Over the succeeding two years of military rule, community leaders,
individuals from non-governmental organisations, human rights
defenders and others were intimidated, threatened, arrested and
tortured.
London-based Monterrico Metals' Rio Blanco project
in Peru is also a cause of concern. A huge majority of local people
rejected the mining project in a 2007 referendum. In November
2005, two protestors against the project were killed during a
demonstration; protesters said at least 28 members from their
communities were kidnapped and brutally beaten; the following
March, Monterrico was accused by a community representative of
orchestrating further violence against opponents of the project.
In January of this year, the Peruvian National Coordinating Committee
for Human Rights released photographs which showed local people
being tortured by police and mine personnel. Journalist Julio
C
sar Vásquez Calle, who says that the photographs
were taken in the mine camp, was himself allegedly tortured. He
claims that, before he was released, company representatives apologised
for his detention. According to Amnesty International he is now
receiving death threats for revealing the abuse. Some of the other
torture survivors are also being threatened should they co-operate
with a Peruvian Government inquiry.
The groups involved in London Mining Network
believe that companies need to be held accountable for the impacts
of their operations around the world. In our experience of working
with numerous mining-affected communities, it is clear that the
current systems of accountability and avenues of redress for injustices
committed, including the OECD complaints procedure, are wholly
inadequate. In response to the Committee's question number 7,
"Does the existing legal, regulatory and voluntary framework
in the UK provide adequate opportunity to seek an appropriate
remedy for individuals who allege that their human rights have
been breached as a result of the activities of UK businesses?"
we would answer with an emphatic "No!"
LMN as a network, however, is not making specific
proposals to the Committee concerning legal or regulatory reform.

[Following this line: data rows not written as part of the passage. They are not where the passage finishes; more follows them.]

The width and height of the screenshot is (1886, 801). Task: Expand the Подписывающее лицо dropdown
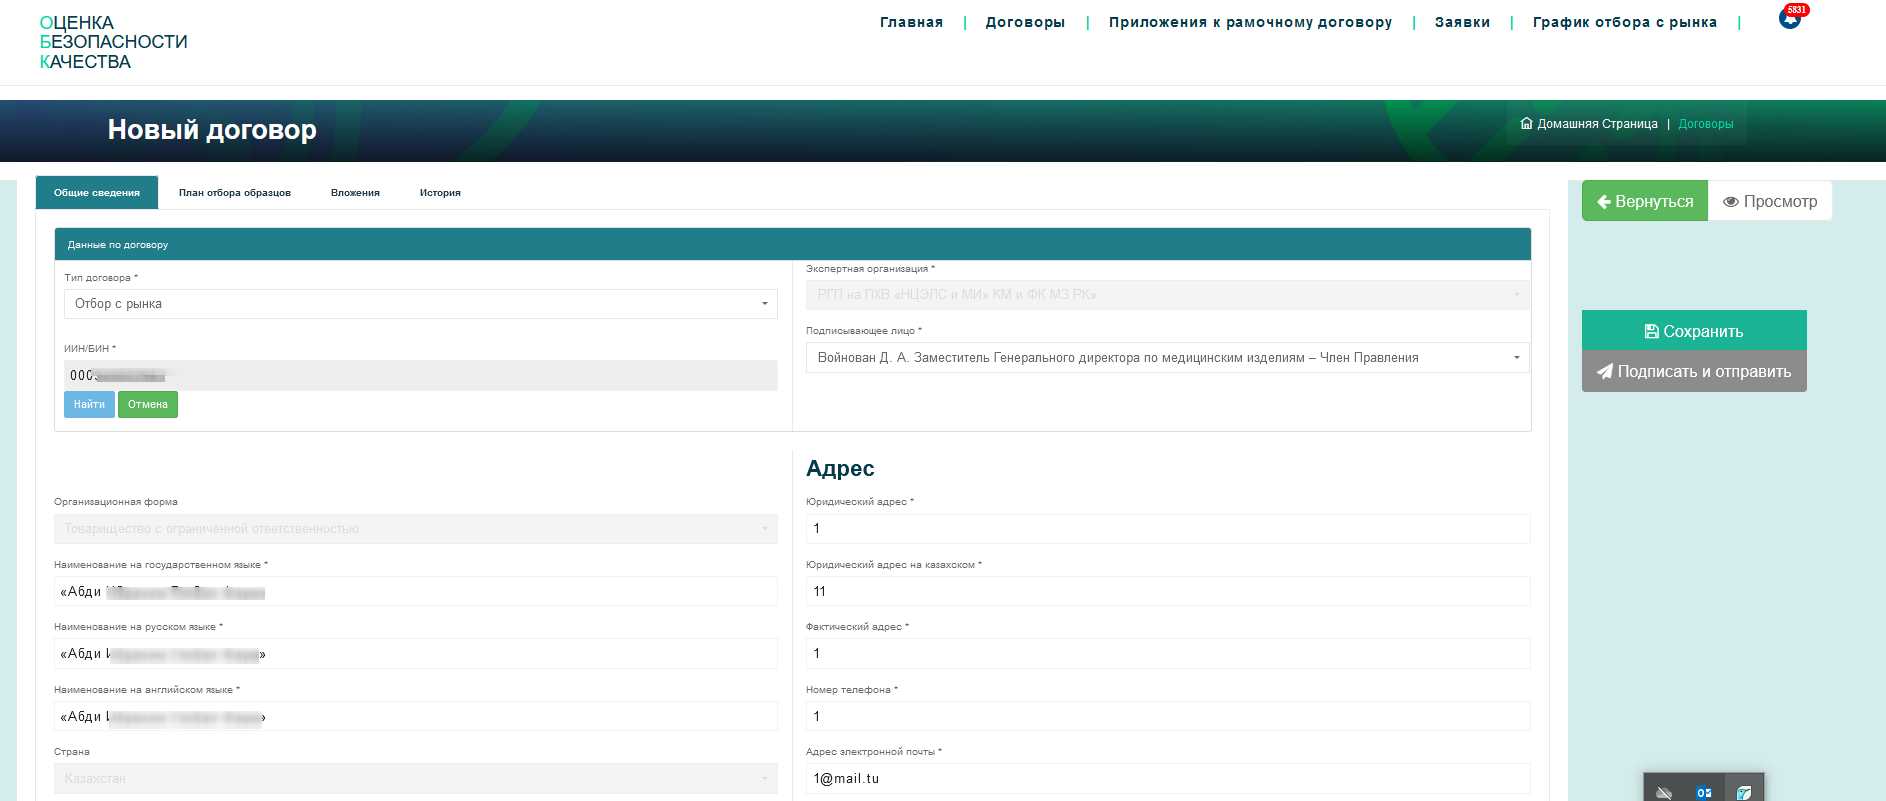tap(1166, 358)
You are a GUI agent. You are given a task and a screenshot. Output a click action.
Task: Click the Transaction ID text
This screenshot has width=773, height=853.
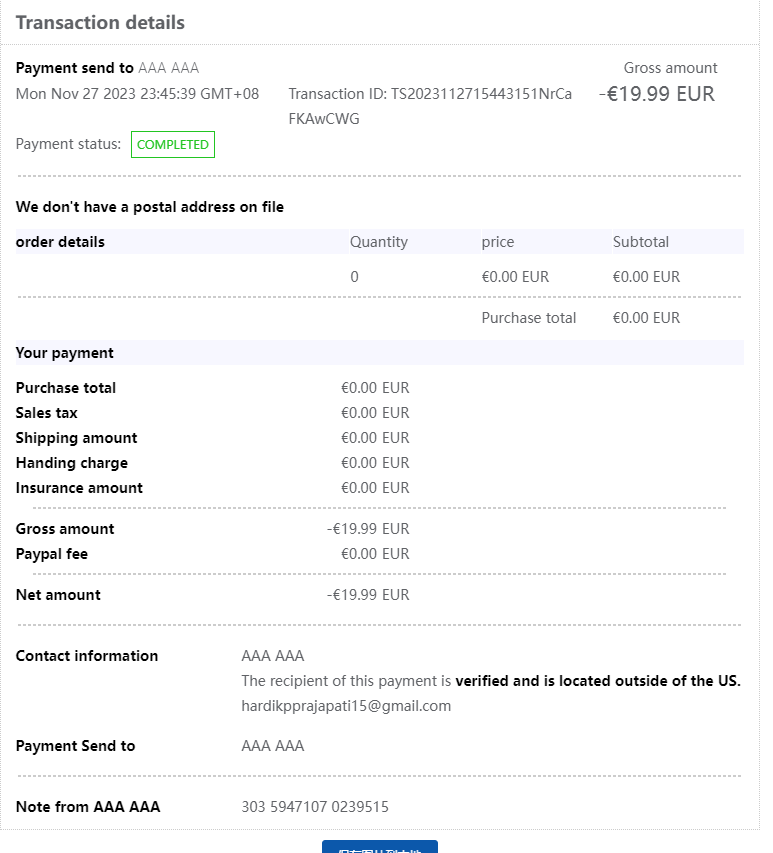click(x=430, y=95)
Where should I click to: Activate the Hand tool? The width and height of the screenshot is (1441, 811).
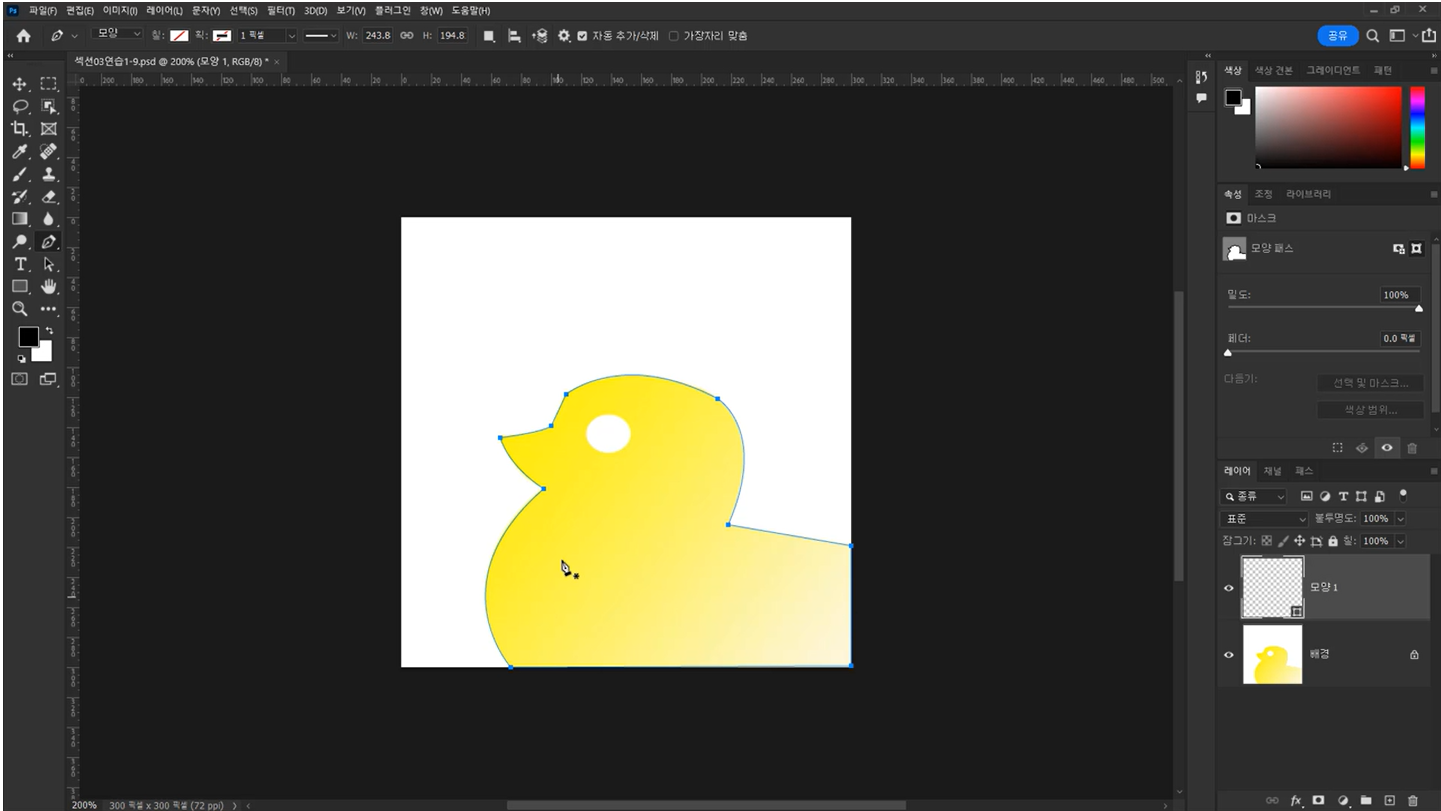(48, 287)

Some of the groups involved in LMN are also members of the Corporate
Responsibility Coalition (CORE) which proposes a UK Commission
for Business and Human Rights. Some LMN groups are also involved
with the European Coalition for Corporate Justice, which proposes
enhancing direct liability of parent companies, establishing a
parental company duty of care and establishing mandatory social
and environmental reporting. Another proposal of which LMN is
aware is the abolition of limited liability status for corporations
as a way of encouraging responsible behaviour by company boards,
management and shareholders. Some groups in LMN question the legitimacy
of foreign direct investment and believe that countries' mineral
resources should always be under the exclusive control of the
people who live there. LMN urges the Committee to examine further
evidence of human rights abuses by London-connected mining companies
in formulating its own proposals for reform.